Joyce Valborg Zerwekh, convinced Friend, compassionate friend, and caring mother, nurse and educator, was born January 8th, 1945 in Oak Park, Illinois. As Joyce recounted the circumstances around her birth, “My Aunt Alice kept me in a clothes basket by her wood stove until my birth family chose to reject me as the “illegitimate” offspring of adultery. I was adopted by a loving nearby Chicago family [Ruth and William McCanless] and became Joyce instead of Barbara.” During her teen years, the family moved to suburban Glenview, Illinois.
After graduating from high school, Joyce attended St. Olaf College, a Lutheran liberal arts college in Northfield, Minnesota. She chose nursing as her major “because it did not look boring.” Joyce’s career as a nurse and nursing educator took her to many exciting places: New York City; Madison, Wisconsin; Philadelphia; Tacoma and Seattle, Washington; Boca Raton, Florida; and finally Portland, Oregon. She earned her Masters in Nursing from New York University in 1969, and completed a Doctorate in Education at Seattle University. She was an accomplished clinician, researcher, professor and author in her field, with over 40 published articles and books. A pioneer in the early hospice care movement, in the 1980s Joyce helped start two of the earliest hospices in Washington state, Hospice Seattle and Hospice Northwest. Her last job began in 2004, when she was recruited to develop the first nursing school at Concordia University-Portland. In a brief 2015 autobiographical sketch, Joyce described how “I wrote the Concordia mission, which proclaims intention to develop reflective compassion and strong reasoning, which is how I believe all life should be lived.”
Joyce married Michael Zerwekh in 1969; sons Gregory and Joel were born after the family’s move to the Pacific Northwest. When Michael left the family and ultimately took his own life in 1978, Joyce raised her sons on her own.

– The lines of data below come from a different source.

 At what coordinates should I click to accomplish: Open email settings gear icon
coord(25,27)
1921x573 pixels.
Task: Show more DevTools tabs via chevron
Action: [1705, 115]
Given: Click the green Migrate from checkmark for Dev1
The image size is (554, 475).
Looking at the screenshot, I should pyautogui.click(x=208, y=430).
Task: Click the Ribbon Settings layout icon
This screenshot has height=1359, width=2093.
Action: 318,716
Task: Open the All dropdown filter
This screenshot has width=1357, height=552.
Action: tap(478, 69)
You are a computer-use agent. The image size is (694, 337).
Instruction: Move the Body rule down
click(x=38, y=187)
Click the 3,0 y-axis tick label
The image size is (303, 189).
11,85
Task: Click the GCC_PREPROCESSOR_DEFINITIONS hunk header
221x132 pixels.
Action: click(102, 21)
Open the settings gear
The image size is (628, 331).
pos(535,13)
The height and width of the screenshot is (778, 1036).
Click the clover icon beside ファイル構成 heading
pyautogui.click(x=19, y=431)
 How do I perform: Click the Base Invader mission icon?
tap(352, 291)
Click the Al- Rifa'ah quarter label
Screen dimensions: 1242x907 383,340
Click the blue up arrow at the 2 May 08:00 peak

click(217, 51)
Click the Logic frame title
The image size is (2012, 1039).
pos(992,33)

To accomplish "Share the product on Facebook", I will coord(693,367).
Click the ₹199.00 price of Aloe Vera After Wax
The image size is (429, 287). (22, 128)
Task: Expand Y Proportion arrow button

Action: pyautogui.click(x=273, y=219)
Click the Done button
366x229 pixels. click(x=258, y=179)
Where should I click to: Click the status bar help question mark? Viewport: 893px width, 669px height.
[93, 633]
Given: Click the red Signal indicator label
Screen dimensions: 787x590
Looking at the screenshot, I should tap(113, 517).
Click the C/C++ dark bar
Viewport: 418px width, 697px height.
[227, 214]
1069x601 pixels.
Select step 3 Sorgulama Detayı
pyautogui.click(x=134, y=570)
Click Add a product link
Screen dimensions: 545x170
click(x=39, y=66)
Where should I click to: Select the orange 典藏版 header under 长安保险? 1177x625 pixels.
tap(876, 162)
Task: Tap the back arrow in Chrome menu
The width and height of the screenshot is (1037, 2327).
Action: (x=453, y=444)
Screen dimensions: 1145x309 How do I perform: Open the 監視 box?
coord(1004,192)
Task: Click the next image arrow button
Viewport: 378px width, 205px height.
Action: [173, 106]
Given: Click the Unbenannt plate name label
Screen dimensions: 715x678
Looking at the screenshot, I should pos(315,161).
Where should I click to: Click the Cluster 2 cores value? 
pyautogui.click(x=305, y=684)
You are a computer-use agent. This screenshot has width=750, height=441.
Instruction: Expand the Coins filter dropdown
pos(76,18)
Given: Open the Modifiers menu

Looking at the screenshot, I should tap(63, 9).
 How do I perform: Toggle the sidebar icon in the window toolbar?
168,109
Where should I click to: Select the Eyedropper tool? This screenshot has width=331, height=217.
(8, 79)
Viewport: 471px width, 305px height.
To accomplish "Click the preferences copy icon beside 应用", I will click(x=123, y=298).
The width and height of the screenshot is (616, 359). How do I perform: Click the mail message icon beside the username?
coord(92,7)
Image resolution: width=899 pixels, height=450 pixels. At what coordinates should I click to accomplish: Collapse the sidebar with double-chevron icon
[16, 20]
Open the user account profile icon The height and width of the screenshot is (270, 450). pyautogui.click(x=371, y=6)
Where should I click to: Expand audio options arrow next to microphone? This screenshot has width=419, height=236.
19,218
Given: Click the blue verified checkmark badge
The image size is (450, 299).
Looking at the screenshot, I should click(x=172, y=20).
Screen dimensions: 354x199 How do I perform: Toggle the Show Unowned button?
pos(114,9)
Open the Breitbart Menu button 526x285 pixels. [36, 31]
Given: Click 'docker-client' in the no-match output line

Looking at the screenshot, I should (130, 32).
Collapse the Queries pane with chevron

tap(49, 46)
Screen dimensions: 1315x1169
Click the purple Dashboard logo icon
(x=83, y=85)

Joyce discovered Quakerism through Pendle Hill Quaker Study Center outside Philadelphia, where she and Michael studied from 1970-1971 as the Vietnam war dragged on. A “fallen-away Lutheran,” Joyce was inspired by Friends’ beliefs and actions around seeing that of God in everyone, nonviolence, social justice and equality, Her initial membership in the Society of Friends was recorded by Tacoma Monthly Meeting (affiliated with North Pacific Yearly Meeting or NPYM); over the years, she was active in University Friends Meeting (Seattle, also NPYM), Boca Raton Monthly Meeting in Florida (affiliated with Southeastern Yearly Meeting), and Multnomah Friends Meeting in Portland (also NPYM).
She served in multiple roles in the Quaker world. In Multnomah Meeting alone, she was a member of Care and Counsel (formerly Oversight), Friendly Care, Worship and Ministry, Personnel, and Adult Religious Education committees, as well as acting as the Meeting’s representative to NPYM’s Coordinating Committee. She served on Willamette Quarterly Meeting’s Nominating Committee, and on NPYM’s Annual Session Planning Committee. She was also active in the American Friends Service Committee, serving on the Regional Executive Committee while living in Florida.
Joyce was an outspoken advocate for peace, social justice, and climate action, living out her precept of “speaking truth when silence is wrong.” In addition to her professional writings, she was a frequent contributor to Western Friend magazine and the Multnomah Meeting newsletter. As a mother, a nurse, a teacher, and a friend to many, Joyce – to paraphrase a Portland friend – was sensitive, caring, and knew how to get beneath the surface and understand and respond to people’s pain.
Joyce died from a fast-moving form of cancer. A virtual memorial service in the manner of Friends, planned by her son Gregory with assistance from Multnomah Friends, was held on January 23, 2022. More than 140 people were present to celebrate her life and mourn her passing.